Uyuşmazlık Mahkemesi Hukuk Bölümü 2014/1107 Esas 2014/1154 Karar Sayılı İlamı

Abaküs Yazılım
Hukuk Bölümü
Esas No: 2014/1107
Karar No: 2014/1154

Uyuşmazlık Mahkemesi Hukuk Bölümü 2014/1107 Esas 2014/1154 Karar Sayılı İlamı

                    T.C.

UYUŞMAZLIK MAHKEMESİ

          HUKUK BÖLÜMÜ

          ESAS NO    : 2014 / 1107

          KARAR NO : 2014 / 1154

          KARAR TR  : 29.12.2014

ÖZET: 2247 sayılı Kanunun 10 uncu maddesi kapsamında Uyuşmazlığa konu edilen idare mahkemesinin görevlilik kararından önce adli yargı yerince tarafları, konusu ve sebebi aynı olan davada verilmiş ve kesinleşmiş bir görevsizlik kararının varlığı karşısında; İdari yargı yerince adli yargının görev alanına müdahalede bulunulduğundan söz etmenin olanaksız olduğu gözetilerek, 2247 sayılı Yasa’nın 10. maddesinde öngörülen koşulları taşımayan BAŞVURUNUN, aynı Yasanın 27. maddesi uyarınca REDDİ gerektiği hk.

 

 

K  A  R  A  R

 

Davacı            :  P. Apartmanı Yönetimi Adına Yönetici İ.Y.
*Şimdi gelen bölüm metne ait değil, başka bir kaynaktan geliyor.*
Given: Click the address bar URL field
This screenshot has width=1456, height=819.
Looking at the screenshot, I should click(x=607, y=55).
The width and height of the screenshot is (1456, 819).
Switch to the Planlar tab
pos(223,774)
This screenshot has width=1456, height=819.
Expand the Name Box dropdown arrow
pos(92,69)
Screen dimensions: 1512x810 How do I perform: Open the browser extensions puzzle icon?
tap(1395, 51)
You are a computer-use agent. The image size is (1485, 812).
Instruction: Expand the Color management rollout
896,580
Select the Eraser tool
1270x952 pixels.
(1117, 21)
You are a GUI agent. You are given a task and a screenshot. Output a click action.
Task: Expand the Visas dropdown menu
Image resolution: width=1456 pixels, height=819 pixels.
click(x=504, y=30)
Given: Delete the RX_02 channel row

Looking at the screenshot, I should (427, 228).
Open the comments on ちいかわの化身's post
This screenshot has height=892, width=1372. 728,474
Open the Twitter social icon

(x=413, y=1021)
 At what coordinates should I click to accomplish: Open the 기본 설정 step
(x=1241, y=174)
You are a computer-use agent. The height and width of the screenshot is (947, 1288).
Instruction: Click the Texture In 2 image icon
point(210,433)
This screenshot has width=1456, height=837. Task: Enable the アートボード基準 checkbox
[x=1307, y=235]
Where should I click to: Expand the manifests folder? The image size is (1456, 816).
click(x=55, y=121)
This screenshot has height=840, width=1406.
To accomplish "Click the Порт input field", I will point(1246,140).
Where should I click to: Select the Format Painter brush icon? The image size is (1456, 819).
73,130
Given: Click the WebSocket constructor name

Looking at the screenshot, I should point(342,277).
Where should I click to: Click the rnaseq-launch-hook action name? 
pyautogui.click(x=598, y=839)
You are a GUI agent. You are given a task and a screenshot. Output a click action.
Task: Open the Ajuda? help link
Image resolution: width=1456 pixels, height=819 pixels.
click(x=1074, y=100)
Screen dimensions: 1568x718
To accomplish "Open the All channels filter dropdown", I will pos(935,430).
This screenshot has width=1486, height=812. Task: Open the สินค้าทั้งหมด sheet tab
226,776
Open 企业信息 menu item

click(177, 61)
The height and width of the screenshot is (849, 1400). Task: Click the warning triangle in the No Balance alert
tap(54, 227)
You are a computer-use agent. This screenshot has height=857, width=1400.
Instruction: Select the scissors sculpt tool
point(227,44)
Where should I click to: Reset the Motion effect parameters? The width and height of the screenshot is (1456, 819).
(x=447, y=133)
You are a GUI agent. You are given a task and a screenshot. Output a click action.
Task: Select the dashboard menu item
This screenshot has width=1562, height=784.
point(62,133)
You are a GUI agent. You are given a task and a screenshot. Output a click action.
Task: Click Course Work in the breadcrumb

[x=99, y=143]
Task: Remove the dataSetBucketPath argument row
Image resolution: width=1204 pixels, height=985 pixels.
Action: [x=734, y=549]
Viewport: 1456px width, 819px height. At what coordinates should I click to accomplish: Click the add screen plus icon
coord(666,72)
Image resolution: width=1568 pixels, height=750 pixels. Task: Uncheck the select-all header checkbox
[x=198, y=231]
            Vekili              :  Av.M. Ş.

            Davalı             : Ankara Büyükşehir Belediye Başkanlığı

            Vekilleri         : Av.G. A.

 

            O L A Y : Davacı vekili; davalı idarenin, Ankara İli, Yenimahalle İlçesi, Güzelyaka Mahallesi, 553. Sokak.No:40-61422 ada, 1 parselde bulunan P. Apt. yönetimine, elektrik bağlantısı yapılarak ruhsatsız asfalt kesim işlemi yapıldığının iddia edilmesi üzerine Ankara Büyükşehir Belediye Başkanlığı Fen İşleri Dairesi AYKOME Şube Müdürlüğünce 18.12.2012 tarih, M.06.1.ABB.0.11.01-5139-17644 sayılı tespit tutanağı ile 11.162,10 TL cezai bedel kesildiğini ileri sürerek bu cezanın iptali istemiyle adli yargı yerinde dava açmıştır.

ANKARA 5.SULH CEZA MAHKEMESİ; 5.2.2013 gün ve Değişik İş No:2012/1324 sayı ile; itiraza konu Ankara Büyükşehir Belediye Başkanlığı Fen İşleri Dairesi AYKOME Şube Müdürlüğünün 18.12.2012 tarihli kararının, idari para cezası niteliğinde olmayıp, yapılan tahribatın AYKOME Yönetmeliğinin 5. maddesi gereğince belirlenen cezai bedel olduğu; bu bedelin tazmini niteliğinde olduğu gerekçesiyle görevsizlik kararı vermiş ve dosyanın yetkili ve görevli İdare Mahkemesine gönderilmesine karar vermiş, bu karar kesinleşmiştir.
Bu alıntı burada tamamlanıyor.